TEXTO PROPORCIONADO:
'''
Por estos días la entrada al puerto de Buenaventura se hace a través de relatos de violencia. De otra manera no hay caminos que lleven al Pacífico.
En particular, las llamadas “casas de pique”, en las que los cuerpos de habitantes de la región son torturados y desaparecidos, se han convertido en la foto que ilustra la historia que se quiere contar.
El relato que se desprende es aterrador. La única reacción posible frente a los hechos escogidos para hablar de Buenaventura es el desprecio o la indignación. “Sólo basta decir que esos son comportamientos de bestias”, dijo el ministro Pinzón. “Por favor, hagan algo”, exclamó una periodista desde Bogotá.
Con estas y otras espontáneas miradas de reprobación y auxilio, la zona tiende a convertirse en el objeto de una serie de fantasías que reposan en varios supuestos. Que una situación tan excepcional y extraordinaria no puede tener un contexto, por ejemplo. Con lo que nadie responde por continuidades políticas (frustrada desmovilización del paramilitarismo entre un gobierno y otro) o paralelos regionales (los Urabeños, que vienen de Urabá y no nacen en el Pacífico, como su nombre lo indica).
'''
EJERCICIOS PROPUESTOS:
[A] Según el texto sobre Buenaventura, ¿de dónde vienen los Urabeños?
[B] Prosigue el texto sobre Buenaventura a partir de su última oración.

REGISTROS DE DATOS:
'''
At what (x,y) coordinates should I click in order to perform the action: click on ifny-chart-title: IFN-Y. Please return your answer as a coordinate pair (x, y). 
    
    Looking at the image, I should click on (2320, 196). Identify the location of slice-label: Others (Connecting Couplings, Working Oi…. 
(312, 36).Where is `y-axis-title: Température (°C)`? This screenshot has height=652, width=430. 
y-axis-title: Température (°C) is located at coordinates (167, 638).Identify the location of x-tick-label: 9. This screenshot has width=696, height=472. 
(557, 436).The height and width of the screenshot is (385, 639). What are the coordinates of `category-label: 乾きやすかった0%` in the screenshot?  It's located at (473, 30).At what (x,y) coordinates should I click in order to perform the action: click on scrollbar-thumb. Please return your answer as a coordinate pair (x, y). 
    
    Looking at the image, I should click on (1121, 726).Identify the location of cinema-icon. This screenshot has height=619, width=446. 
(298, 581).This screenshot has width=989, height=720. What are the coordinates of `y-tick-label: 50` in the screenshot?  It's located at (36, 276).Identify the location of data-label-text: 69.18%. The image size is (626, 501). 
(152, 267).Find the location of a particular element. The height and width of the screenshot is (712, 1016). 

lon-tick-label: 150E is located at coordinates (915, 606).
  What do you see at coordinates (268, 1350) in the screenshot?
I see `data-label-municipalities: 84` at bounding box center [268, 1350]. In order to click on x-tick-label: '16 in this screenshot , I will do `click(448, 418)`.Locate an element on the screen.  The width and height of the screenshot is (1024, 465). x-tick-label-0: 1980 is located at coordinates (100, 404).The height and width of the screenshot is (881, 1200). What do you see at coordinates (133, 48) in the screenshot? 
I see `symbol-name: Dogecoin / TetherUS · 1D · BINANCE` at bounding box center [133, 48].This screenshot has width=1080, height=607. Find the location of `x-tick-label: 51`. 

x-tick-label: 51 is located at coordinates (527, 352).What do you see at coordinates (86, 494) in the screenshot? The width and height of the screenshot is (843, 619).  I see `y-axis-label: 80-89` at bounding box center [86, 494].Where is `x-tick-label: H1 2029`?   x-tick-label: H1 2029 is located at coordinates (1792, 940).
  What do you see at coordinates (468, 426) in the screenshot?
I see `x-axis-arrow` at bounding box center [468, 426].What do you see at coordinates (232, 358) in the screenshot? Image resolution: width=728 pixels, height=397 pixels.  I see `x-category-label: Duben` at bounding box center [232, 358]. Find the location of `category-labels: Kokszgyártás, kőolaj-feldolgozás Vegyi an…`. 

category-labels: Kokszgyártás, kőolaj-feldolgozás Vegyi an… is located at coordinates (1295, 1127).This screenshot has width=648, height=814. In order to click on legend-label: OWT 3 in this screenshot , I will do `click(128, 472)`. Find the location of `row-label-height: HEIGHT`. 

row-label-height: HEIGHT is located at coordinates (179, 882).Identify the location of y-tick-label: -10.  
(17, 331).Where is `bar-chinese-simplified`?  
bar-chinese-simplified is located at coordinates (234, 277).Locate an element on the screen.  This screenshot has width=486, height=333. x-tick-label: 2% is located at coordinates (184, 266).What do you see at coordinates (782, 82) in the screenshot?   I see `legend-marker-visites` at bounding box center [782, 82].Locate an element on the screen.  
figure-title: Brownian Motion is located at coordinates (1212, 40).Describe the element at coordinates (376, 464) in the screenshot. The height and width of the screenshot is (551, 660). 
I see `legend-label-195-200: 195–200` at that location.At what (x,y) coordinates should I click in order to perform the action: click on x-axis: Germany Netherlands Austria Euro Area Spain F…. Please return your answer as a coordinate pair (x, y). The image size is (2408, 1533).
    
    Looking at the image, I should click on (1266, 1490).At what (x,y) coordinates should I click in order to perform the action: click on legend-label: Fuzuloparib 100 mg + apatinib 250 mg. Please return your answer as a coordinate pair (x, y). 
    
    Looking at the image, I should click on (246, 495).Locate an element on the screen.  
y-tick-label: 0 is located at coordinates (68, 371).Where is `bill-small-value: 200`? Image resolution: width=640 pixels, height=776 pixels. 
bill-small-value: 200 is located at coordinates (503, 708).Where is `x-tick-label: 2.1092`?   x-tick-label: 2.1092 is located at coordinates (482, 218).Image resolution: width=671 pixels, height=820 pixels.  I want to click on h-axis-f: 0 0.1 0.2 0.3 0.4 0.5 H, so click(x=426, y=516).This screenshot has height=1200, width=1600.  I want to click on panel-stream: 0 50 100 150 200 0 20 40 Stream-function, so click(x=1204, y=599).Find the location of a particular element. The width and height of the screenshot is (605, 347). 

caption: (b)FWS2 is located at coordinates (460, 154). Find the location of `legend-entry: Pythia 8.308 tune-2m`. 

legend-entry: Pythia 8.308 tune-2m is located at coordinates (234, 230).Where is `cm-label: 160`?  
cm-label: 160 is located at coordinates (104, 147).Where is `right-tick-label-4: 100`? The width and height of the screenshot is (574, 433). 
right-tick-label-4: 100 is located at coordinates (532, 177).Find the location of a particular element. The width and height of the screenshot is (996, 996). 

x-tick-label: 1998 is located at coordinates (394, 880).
'''
RESPUESTAS:
[A] Vienen de Urabá y no nacen en el Pacífico.

[B]
Y que toda la inhumanidad y barbarie, se argumenta, recaen en el narcotráfico. Antes de ser un fenómeno con dimensiones sociales, este último es visto como una suerte de enfermedad tropical que anida con los moscos. Una pandemia que es preciso fumigar. Por esa misma vía de escape, el desplazamiento no cabe entre las consecuencias de un modelo de desarrollo extractivo que exige que indígenas y afrodescendientes sean expulsados de sus tierras.
Las truculentas casas de pique permitieron que Uribe y Santos hicieran presencia en Buenaventura, como era de esperarse en época de elecciones. Pero desmembrar cuerpos es tan problemático como descontextualizar historias. En tanto que metáfora, la de las casas de pique es útil para llamar la atención y pedir auxilio. Después, ya lo dijo el obispo: el Pacífico no pide limosnas.